Hiruya remercia et partit, finir cette journée lassante sur l'île de la Larme, cette contrée où il fait toujours un peu moins moche qu'ailleurs.

Miya Katsu terminait le copieux repas que ses hôtes lui avaient servi. Il savait que dans sa position, il pouvait considérer deshonorant de toucher à la nourriture des Scorpions. Il savait aussi qu'en tant que Magistrat d'Emeraude, il ne pouvait pas perdre ses forces stupidement. Il lui fallait garder toute son attention.
- Le Gouverneur souhaite s'entretenir avec vous, seigneur.
- J'arrive, fit Katsu, dignement.
Ce sentiment le guettait depuis quelques années mais maintenant, il en avait la certitude : il devenait vieux. Il approchait les cinquante ans et n'avait toujours pas renoncé à servir l'Empereur. Depuis dix ans déjà il aurait dû se retirer du monde. Au lieu de cela, il avait poursuivi, avec son acharnement, sa sagacité, ses méthodes peu orthodoxes, de dangereux criminels, avait débrouillé des cas difficiles, tortueux. Récemment, il était venu à bout de l'affaire la plus passionnante de sa carrière, celle d'Usagi Ozaki. La plus passionnante, car la plus sombre, la plus dangereuse et pour tout dire la plus politique.
Mais il savait que le clan du Lièvre avait pu être réhabilité grâce à ses assistants, sous le commandement de Kakita Hiruya. Matsu Katsu abusait de sa vie, il le savait. L'avenir était à la nouvelle génération. Lui était un souvenir. Certains le croyaient morts, tant ses premiers coups d'éclats remontaient loin (trente ans !

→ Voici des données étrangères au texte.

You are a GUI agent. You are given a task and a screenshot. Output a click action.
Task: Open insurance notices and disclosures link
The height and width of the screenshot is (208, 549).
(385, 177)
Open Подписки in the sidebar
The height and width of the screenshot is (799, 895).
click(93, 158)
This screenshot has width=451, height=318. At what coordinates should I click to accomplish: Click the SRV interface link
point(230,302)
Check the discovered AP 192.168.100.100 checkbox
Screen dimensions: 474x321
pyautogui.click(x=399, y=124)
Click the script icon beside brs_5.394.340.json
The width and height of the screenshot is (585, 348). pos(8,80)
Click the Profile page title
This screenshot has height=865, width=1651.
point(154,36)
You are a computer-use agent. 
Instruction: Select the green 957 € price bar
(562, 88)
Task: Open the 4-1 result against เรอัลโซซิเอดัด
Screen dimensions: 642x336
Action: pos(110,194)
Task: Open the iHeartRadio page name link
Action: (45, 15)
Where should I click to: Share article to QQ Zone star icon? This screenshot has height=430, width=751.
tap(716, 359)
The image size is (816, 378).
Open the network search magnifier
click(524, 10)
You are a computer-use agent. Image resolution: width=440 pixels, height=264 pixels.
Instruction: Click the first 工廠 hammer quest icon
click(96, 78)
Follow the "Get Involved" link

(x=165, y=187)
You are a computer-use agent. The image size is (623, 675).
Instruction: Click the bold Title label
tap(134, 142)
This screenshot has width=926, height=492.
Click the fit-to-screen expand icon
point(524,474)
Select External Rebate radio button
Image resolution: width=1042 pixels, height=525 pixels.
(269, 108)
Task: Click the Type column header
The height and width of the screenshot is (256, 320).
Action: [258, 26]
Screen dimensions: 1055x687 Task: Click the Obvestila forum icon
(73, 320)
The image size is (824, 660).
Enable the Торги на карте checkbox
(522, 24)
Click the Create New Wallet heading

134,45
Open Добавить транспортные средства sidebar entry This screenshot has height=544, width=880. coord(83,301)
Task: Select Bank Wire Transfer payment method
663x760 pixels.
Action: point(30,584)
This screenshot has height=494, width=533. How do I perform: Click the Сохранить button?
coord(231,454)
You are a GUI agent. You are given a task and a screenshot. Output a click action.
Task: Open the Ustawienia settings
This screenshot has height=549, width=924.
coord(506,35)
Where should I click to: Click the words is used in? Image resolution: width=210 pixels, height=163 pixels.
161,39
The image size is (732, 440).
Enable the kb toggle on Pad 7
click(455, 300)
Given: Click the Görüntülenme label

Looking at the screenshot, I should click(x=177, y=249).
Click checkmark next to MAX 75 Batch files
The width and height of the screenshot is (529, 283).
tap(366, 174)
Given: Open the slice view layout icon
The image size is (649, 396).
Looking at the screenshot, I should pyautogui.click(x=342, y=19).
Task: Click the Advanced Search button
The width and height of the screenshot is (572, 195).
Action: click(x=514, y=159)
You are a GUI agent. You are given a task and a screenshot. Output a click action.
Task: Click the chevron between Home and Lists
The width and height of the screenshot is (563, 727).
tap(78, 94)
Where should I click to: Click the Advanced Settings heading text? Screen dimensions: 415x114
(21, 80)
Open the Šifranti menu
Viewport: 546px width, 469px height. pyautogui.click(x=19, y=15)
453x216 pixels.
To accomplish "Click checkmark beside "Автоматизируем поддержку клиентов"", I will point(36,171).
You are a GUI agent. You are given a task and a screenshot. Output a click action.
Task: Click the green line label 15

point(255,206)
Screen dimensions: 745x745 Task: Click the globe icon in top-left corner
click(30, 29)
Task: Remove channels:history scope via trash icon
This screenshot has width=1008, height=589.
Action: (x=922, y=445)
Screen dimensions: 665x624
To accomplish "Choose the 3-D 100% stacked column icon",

Il se présenta devant le Gouverneur, strict et sans se donner des airs. Devant le serviteur, il avait joué au vieillard digne qui essaie de masquer son deshonneur. Face à Bayushi Goshiu, il n'avait pas besoin de tricher. On était entre hommes. Le masque du Scorpion était là pour rappeler en permanence que, si le mensonge est une arme efficace, nul n'ignore la vérité.
Du reste, Goshiu était à ce point assuré de sa supériorité qu'il avait à peine besoin de la faire sentir. Les rôles étaient clairs, de part et d'autre.
Bien sûr, il y avait une cause bien connue à ce deshonneur du Magistrat : c'était Ryu !
Quand il pensait à elle, Katsu-sama pouvait à peine la haïr. A peine souriait-il amèrement de sa bêtise, acceptant cette épreuve comme une étape sur la purification de son kharma. Il considérait cet emprisonnement avec fatalité. Du reste, là n'était pas le problème. Etre prisonnier au coeur du palais des Shosuro de la Cité des Mensonges, n'était pas denué de sens. L'un des endroits les plus secrets de l'Empire ! Et Katsu s'y trouvait ! Face au pouvoir ténébreux du clan des masques !
- Je vais peut-être vous surprendre, Magistrat...
- Allez-y, seigneur Goshiu, sourit Katsu.
- Je souhaite lancer une attaque contre les troupes du Crabe.
Katsu releva un sourcil.
- Oui c'est inattendu. Pourquoi cette volte-face ?
C'était pourtant le fait que Goshiu ait préconisé la solution inverse qui, indirectement, avait mené à la prise de Katsu en otage !
Le gouverneur ne répondit pas.
- Je vais demander à Mirumoto Ryu de venir et lui exposer mon plan d'attaque.
- Elle en sera la première surprise, fit Katsu, qui ne comprenait plus bien.
Il avait surtout l'impression que le gouverneur pouvait se permettre tous les caprices, maintenant qu'il était seul maître en ville !
- J'envoie mon ambassadeur, Yogo Jinnai, annoncer la bonne nouvelle à votre chère assistante, Katsu-san.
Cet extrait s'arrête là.